Problem to solve: Whenever the word "pixel" shows up in a line of the data, copy that line.
*** Provided data Section Begins ***
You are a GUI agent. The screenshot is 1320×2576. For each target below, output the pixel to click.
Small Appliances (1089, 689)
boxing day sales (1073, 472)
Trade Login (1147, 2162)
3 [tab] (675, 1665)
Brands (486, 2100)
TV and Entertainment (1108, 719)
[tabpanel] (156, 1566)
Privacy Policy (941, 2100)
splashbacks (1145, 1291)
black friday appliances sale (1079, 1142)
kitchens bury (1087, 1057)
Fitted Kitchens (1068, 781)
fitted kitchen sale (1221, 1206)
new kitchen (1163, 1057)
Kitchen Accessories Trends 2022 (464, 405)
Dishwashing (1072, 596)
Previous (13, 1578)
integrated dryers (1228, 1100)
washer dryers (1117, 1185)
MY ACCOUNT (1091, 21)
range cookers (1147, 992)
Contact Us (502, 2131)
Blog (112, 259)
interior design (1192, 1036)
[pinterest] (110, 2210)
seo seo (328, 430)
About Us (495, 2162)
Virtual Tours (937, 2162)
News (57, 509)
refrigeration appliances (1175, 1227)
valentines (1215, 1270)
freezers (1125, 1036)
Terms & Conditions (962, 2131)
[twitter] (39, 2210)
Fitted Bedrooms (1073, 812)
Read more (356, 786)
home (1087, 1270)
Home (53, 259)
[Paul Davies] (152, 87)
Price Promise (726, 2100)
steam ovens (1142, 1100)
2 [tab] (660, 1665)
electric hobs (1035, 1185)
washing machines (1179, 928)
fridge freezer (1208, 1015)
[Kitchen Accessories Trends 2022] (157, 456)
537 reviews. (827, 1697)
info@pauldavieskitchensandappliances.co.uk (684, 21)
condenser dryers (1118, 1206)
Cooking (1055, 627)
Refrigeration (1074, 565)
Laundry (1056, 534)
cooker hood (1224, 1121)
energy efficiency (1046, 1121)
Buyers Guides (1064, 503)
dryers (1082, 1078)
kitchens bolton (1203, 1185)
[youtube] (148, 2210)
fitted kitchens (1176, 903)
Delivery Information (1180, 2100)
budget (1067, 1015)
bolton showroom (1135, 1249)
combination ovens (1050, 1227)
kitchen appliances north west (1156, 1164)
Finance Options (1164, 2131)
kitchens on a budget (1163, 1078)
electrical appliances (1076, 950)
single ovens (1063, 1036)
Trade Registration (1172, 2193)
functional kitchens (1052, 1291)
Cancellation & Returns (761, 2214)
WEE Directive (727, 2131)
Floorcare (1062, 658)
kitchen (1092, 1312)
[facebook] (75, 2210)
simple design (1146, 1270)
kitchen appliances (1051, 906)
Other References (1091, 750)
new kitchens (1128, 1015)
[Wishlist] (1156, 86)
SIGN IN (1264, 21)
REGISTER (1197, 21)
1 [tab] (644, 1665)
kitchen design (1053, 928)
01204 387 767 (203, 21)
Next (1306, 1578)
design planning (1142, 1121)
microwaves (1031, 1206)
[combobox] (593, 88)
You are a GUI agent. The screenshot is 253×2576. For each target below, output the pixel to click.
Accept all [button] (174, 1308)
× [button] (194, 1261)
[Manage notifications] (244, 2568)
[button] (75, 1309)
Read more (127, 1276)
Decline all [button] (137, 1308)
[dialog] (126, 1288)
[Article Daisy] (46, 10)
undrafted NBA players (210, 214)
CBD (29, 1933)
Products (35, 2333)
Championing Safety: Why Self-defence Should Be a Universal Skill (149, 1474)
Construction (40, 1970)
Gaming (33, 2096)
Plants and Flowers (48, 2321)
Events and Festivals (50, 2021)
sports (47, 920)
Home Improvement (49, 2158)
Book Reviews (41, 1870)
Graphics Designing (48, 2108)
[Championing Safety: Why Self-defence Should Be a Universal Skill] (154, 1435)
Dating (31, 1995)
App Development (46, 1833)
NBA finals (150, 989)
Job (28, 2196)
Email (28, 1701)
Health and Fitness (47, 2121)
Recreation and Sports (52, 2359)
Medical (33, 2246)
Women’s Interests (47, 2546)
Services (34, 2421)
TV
*** Provided data Section Ends ***
Output of the exercise:
You are a GUI agent. The screenshot is 1320×2576. For each target below, output the pixel to click.
You are a GUI agent. The screenshot is 253×2576. For each target below, output the pixel to click.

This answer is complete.